The Green Arrow started out as a Batman clone. It wasn’t until the legendary team of Denny O’Neil and Neal Adams got hold of him in the late 60’s that Green Arrow began to acquire the personality that would make him a perfect foil for the Green Lantern in the landmark Green Lantern/Green Arrow stories. Adams and O’Neil created a unique character quite different from the flavorless “Batman-lite” as the Green Arrow had begun. However, the character eventually grew darker, most notably in the hands of Mike Grell during the 1987 Longbow Hunters arc.
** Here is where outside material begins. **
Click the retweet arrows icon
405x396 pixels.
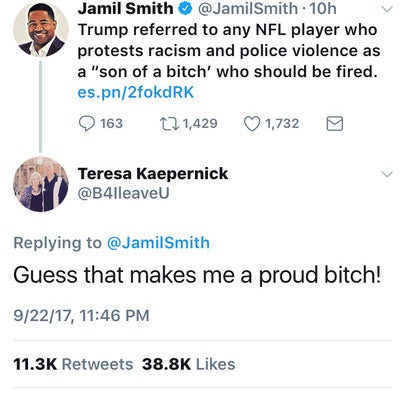click(x=169, y=124)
Smith’s choice to bring back the O’Neil/Adams version of Oliver Queen creates a strong contrast between two otherwise similar heroes. The Batman acts as Ollie’s straight man, and Ollie acts as the Dark Knight’s conscience, a role that the Emerald Archer often played within the Justice League. With its strong focus on continuity, we can see how much Batman has changed over the years by observing how the Green Arrow interacts with him.
While Eisner-Award-nominated penciler Phil Hester does a wonderful job with the art (I really like his Spectre) I feel that the real artistic workhorse on this project was Sean Konot, who had the unenviable task of lettering Smith’s copious dialogue. Konot does a remarkable job of giving just enough variation to the appearance of the speech bubbles that you can easily distinguish one character from another even on the most dialogue-heavy of panels.
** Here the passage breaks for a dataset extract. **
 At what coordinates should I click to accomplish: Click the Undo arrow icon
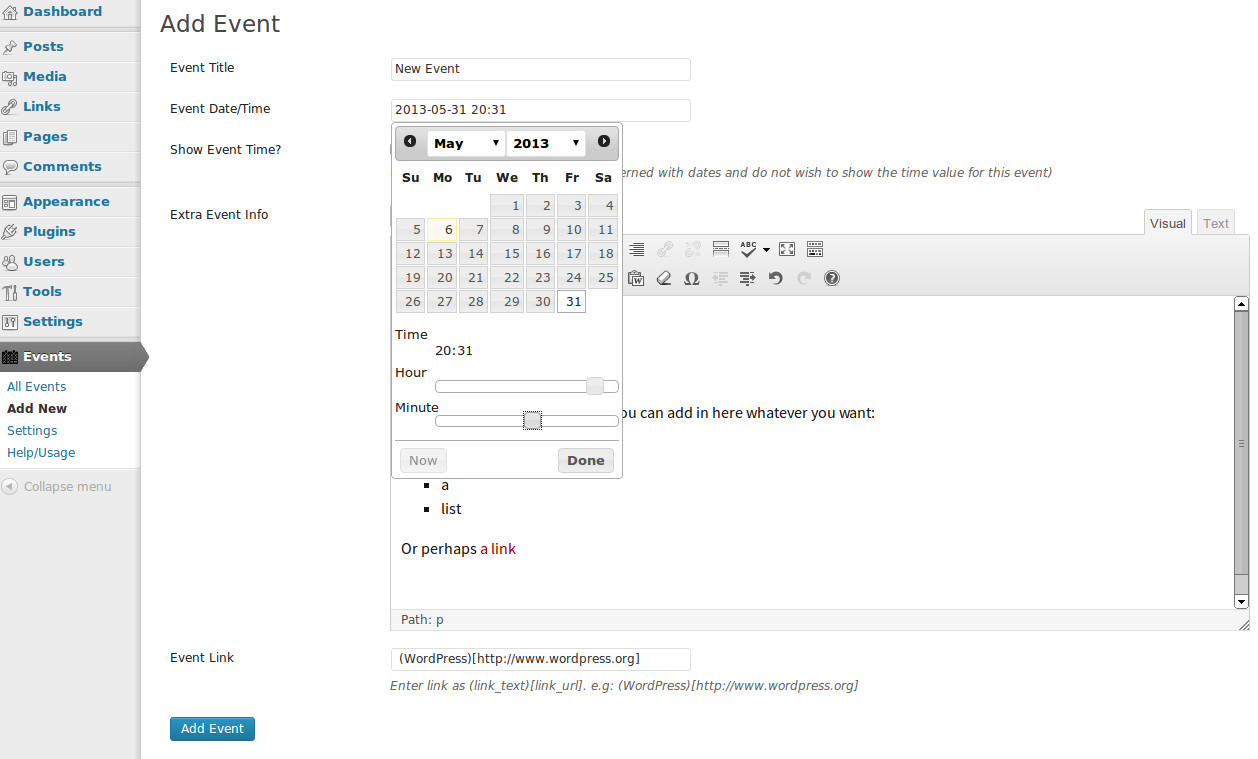point(775,278)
Quiver has a lot to recommend it as a Batman story. As promised, there is a lot of Batman being bad-ass. Readers who only know Batman from his standalone books get to watch him interact with the other DC heroes, navigating the complex relationship he has with his peers in the Justice League and how it was damaged by the events of JLA: Tower of Babel.
The book’s biggest weakness is also one of its biggest strengths. Quiver is anchored solidly to the DC Universe and its continuity. Kevin Smith is a man who knows the intricacies of that continuity and he references it constantly. If you are unfamiliar with the history of the DC Universe, it is very easy to become overwhelmed. However, if you are looking for a good place to get your feet wet before diving into the deep end of the continuity pool, Quiver is an excellent place to start.
In order to prevent him from hurting himself or other members of the Justice League, Batman has just knocked the Green Arrow unconscious.
“Was that really necessary?” Superman asks.
“You’d prefer he blew out the window?” Batman asks, as he detaches an explosive from Oliver’s arrow.
“I would’ve beaten that arrow…” The Flash says under his breath.
“How long have you been skulking around here?” Wonder Woman asks. She is obviously upset to find Batman lurking around the Watchtower.
“Long enough to hear that none of you could get past your cartoonish, slack-jawed dumb-foundedness over the situation and secure any answers as to why a man who we all KNOW is dead walks around articulating like a walking anachronism.” Batman says. He tosses the explosive to Superman. “Catch.”
Green Lantern quietly turns towards the Flash, saying “That is, by far, the most complex sentence I’ve ever heard anyone utter.”
The Flash replies, sotto voco, “Ten Bucks says he’s been hiding in the shadows for the last hour, just so he could come up with a put-down that classy.”
As Superman destroys the explosive, he asks Batman “And where do you think you’re going with him?”
With Oliver Queen slung unconscious over his shoulders, Batman responds “To get some answers. Based on his rantings, I think an analysis is better served far from you people and the watchtower—don’t you agree?”
He begins to walk out the door carrying the Green Arrow, pausing for only a moment. “And for the record, Wally,” Batman says to the Flash, “I came up with that mouthful off of the top of my head.”
There are nine and sixty ways of constructing a Batman story, and every single one of them is right.